Il terreno di quest’area geografica si presenta in più parti costituito da calcareniti: tufo e silicio, materiali facilmente friabili. Questo tipo di pietra fu usata nei tempi passati come arena e fu scavata per ricavarne rifugi e abitazioni.

La felice posizione geografica, i boschi di querceti, la presenza di acqua e le calcareniti tufacee, offrirono, quindi, un agevole insediamento ai primi indigeni pugliesi. Non è facile trovare una collocazione temporale a testimonianza di tutto questo, è certo però che l’uomo cercò nelle grotte di questa terra un rifugio e un riparo sicuro per difendersi dalle intemperie e dalle belve feroci. Dalla caverna-rifugio si passò allo scavo migliorando l’habitat con l’avanzamento dell’età del bronzo e poi del ferro.

Anche in epoche successive queste caverne furono sfruttate dall’uomo, infatti in tutta questa area territoriale si svilupparono nuclei abitativi definiti Villaggi Rupestri o Casali Rupestri. Essi sorgono in crepacci profondi, dalle pareti ripidissime, che prendono il nome di Gravine.

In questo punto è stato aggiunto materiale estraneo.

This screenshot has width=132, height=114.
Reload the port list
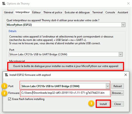point(118,86)
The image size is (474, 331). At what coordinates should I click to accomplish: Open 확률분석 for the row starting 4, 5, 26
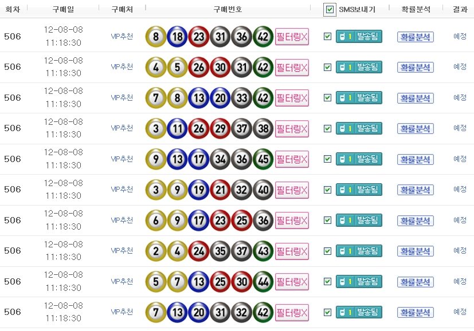coord(415,68)
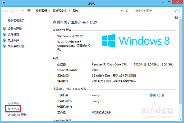Expand the arrow after 控制面板 breadcrumb
184x123 pixels.
coord(50,11)
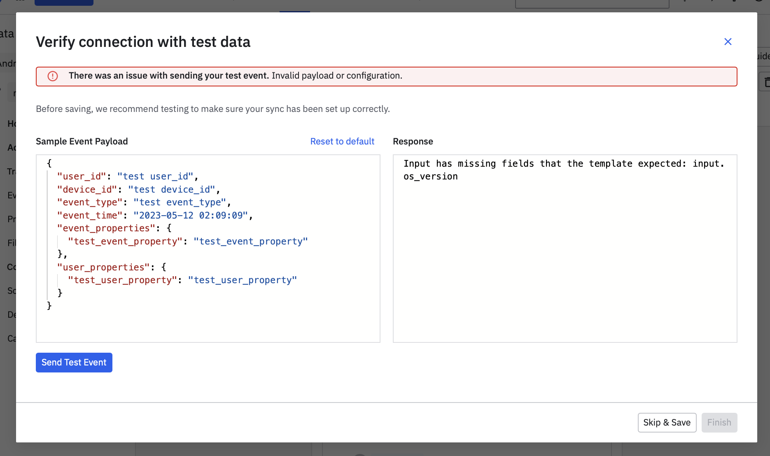Click the "Verify connection with test data" title
Image resolution: width=770 pixels, height=456 pixels.
point(143,42)
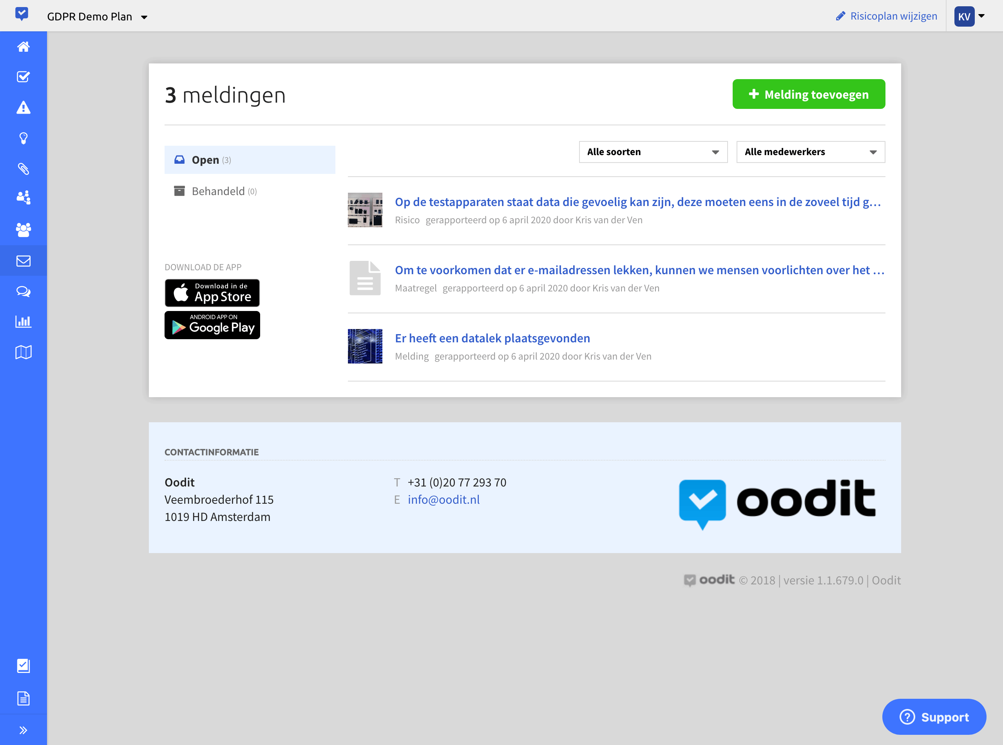Open the bar chart reports icon
This screenshot has height=745, width=1003.
pos(23,321)
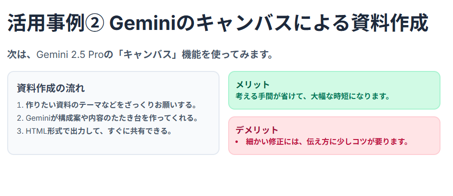This screenshot has height=196, width=453.
Task: Click "Gemini 2.5 Pro" in the subtitle
Action: 68,55
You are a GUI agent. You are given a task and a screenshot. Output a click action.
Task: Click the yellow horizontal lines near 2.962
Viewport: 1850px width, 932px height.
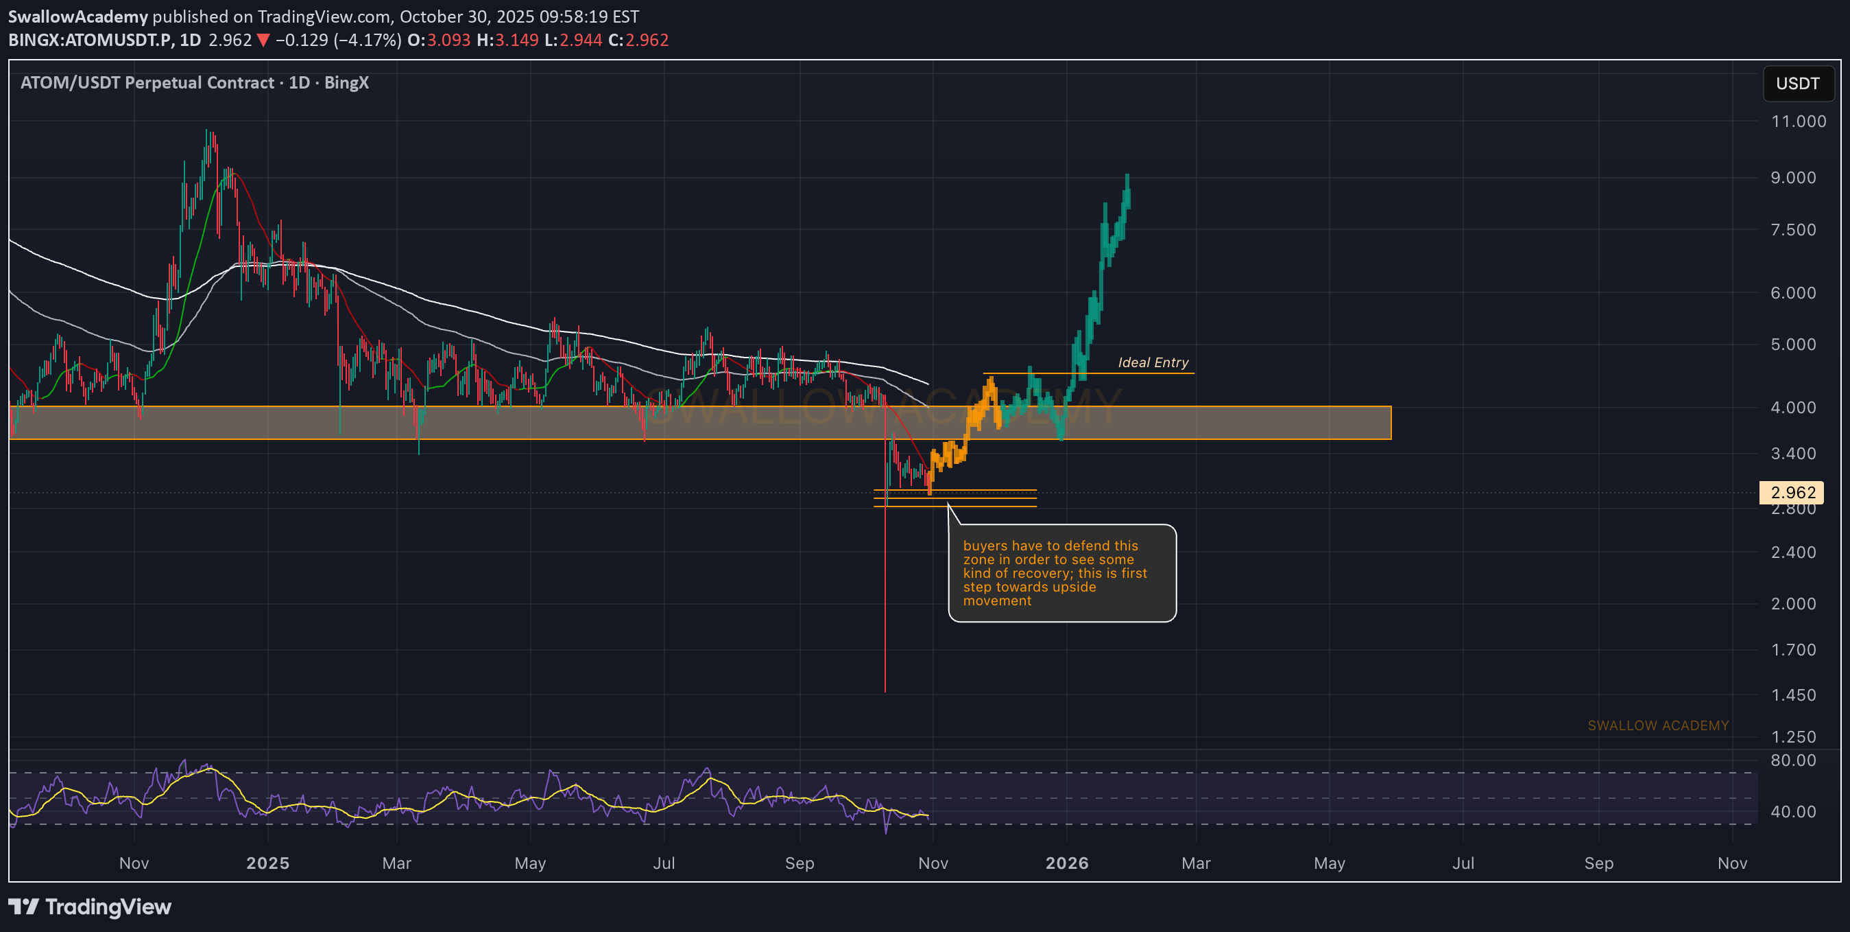click(x=991, y=498)
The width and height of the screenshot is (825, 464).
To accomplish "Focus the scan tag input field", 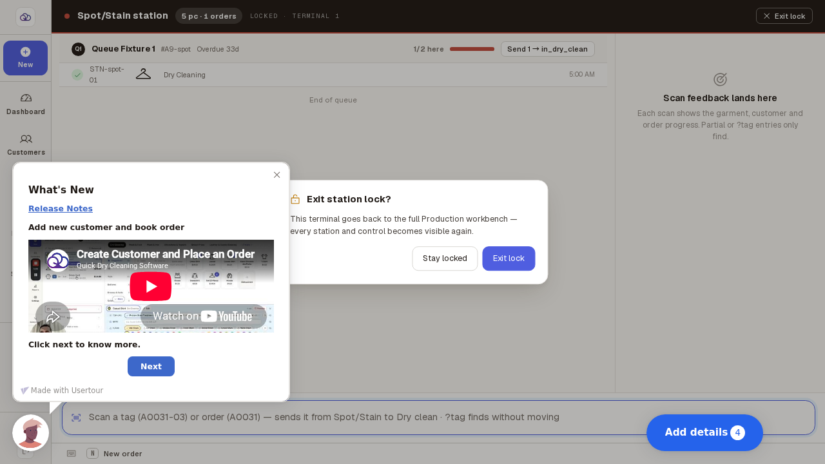I will [x=438, y=418].
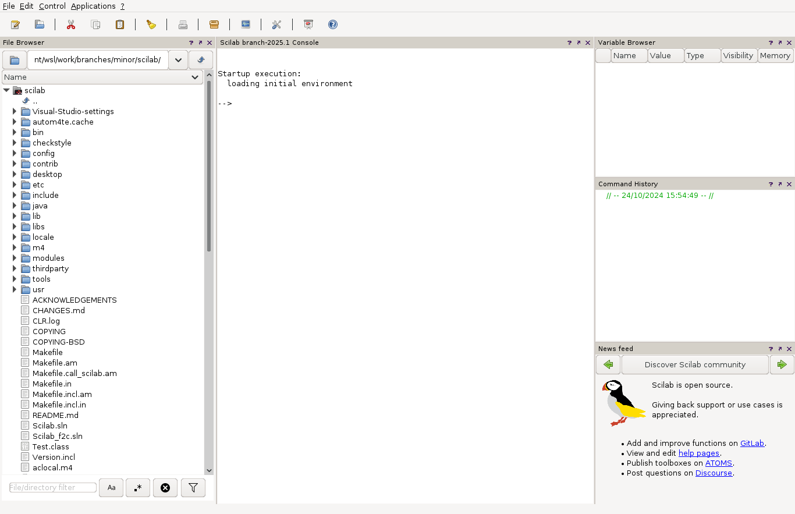795x514 pixels.
Task: Launch SciNotes editor from toolbar
Action: pos(16,24)
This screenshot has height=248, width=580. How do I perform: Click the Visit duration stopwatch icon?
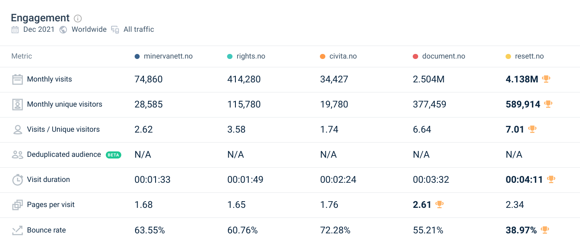17,180
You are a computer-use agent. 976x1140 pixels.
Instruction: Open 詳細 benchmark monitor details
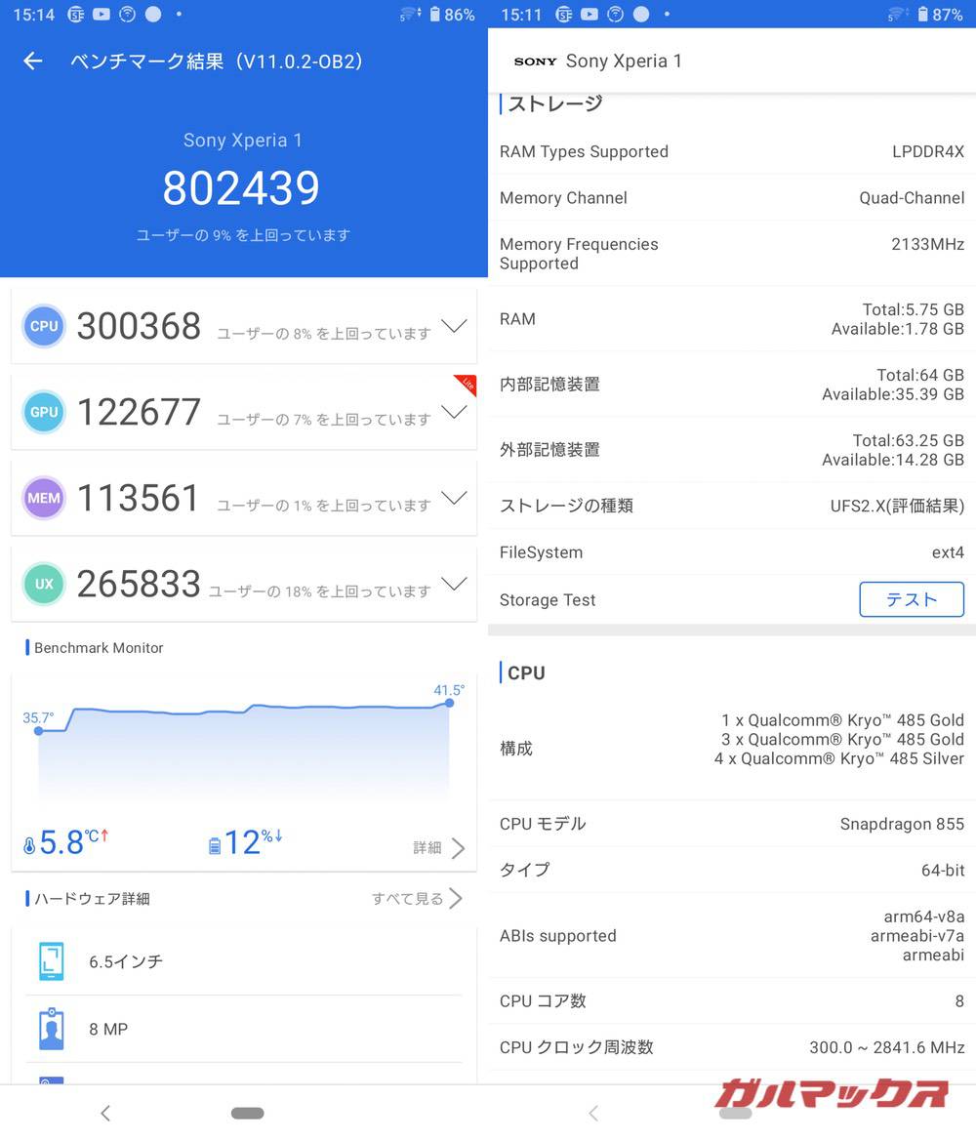(x=438, y=847)
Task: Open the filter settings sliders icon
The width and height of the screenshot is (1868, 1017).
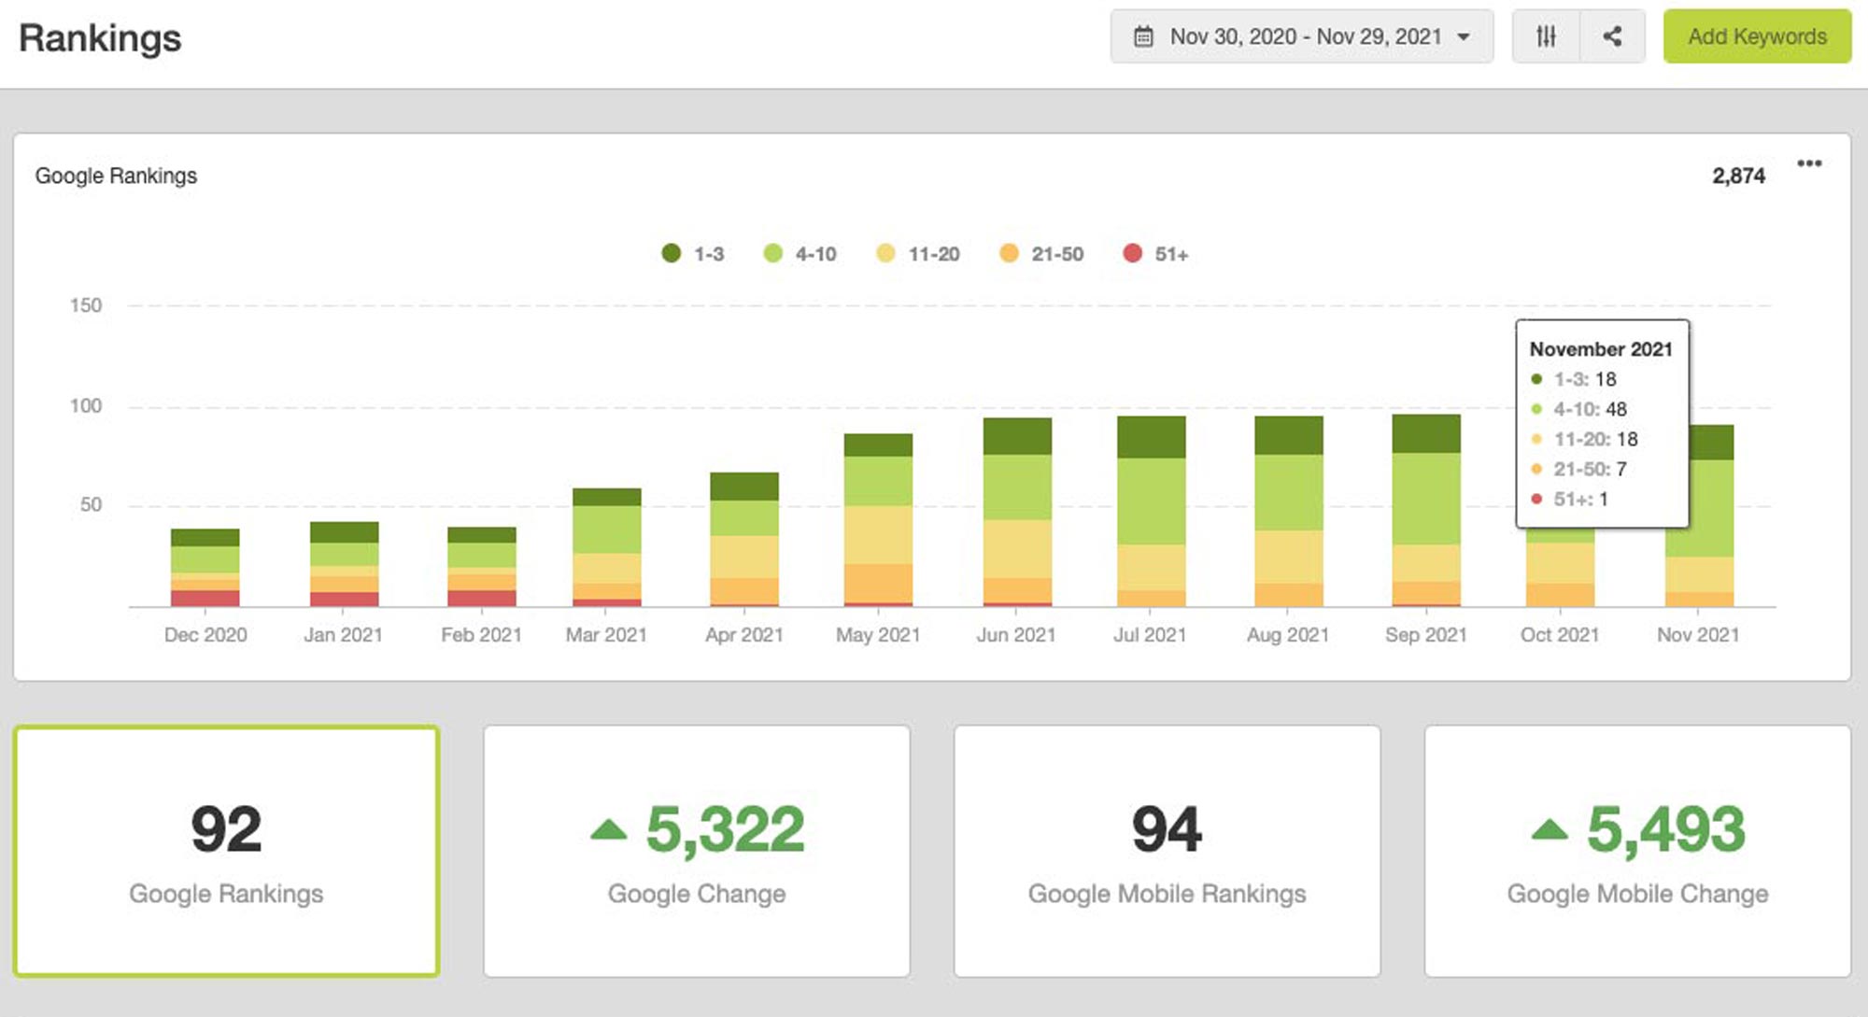Action: (1546, 36)
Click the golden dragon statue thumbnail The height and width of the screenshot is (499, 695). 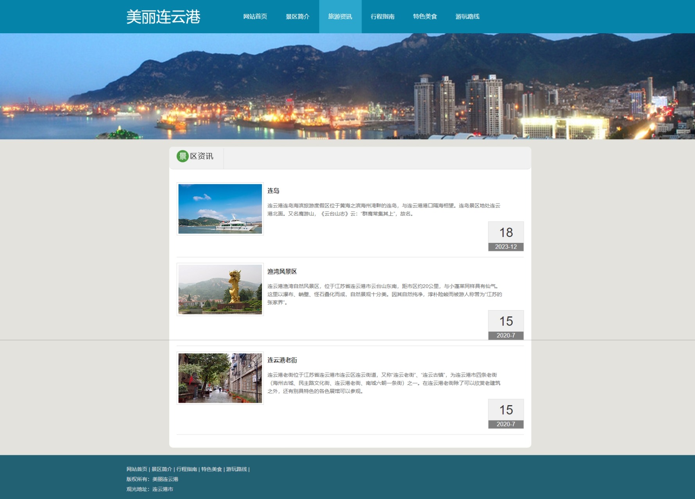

Nel periodo della seconda dominazione bizantina, nelle nostre campagne, si diffuse la consuetudine, forse alimentata dai religiosi orientali, di fare scavare nella roccia numerose chiese e monasteri rurali. Spesso il devoto o il benefattore, si ritirava in penitenza o in preghiera in quelle cappelle o “grotte”, fondando piccole comunità monastiche, anche perché, fino all’XI sec., i monaci non dovevano necessariamente prendere i voti. Questi piccoli monasteri rupestri furono utilizzati dai conquistatori normanni, nell’XI sec., in accordo con la Chiesa romana per riportare al cattolicesimo questi territori.

Dopo alterne vicende, durante il primo periodo della dominazione bizantina, le gravine si popolarono di monaci greci. E, proprio grazie a queste immigrazioni di Greci, sorsero anche nelle campagne cripte ricche di dipinti bizantini, arte di monaci di cui ancora oggi restano tracce. Le alterne vicende storiche hanno fatto sì che a più riprese questi territori fossero prede di barbari e saraceni, sconfitti, poi, definitivamente dall’imperatore Basilio I che, alla fine, stipulò un patto con i principi longobardi.

La religiosità orientale quindi, aveva lasciato preziose tracce culturali sia in campo religioso che economico-sociale. Basti pensare all’opera degli amanuensi, i monaci che ricopiavano a mano gli antichi codici. Grande importanza in questo processo di recupero religioso ebbero i monasteri benedettini guidati dall’abate (nome di derivazione aramaica) che significa “Padre” e che, presso i monaci greci, corrisponde a quella di “Igumeno”, cioè “colui che guida”. I monaci benedettini, ai quali i Normanni fecero ricche donazioni di chiese e monasteri rurali, con il loro motto “ora et labora” (prega e lavora), contribuirono allo sviluppo religioso, politico, economico e civile delle campagne e al ritorno alla cultura occidentale. Infatti intorno a questi luoghi religiosi si organizzarono, nel periodo medioevale casali e villaggi ripopolando così queste terre.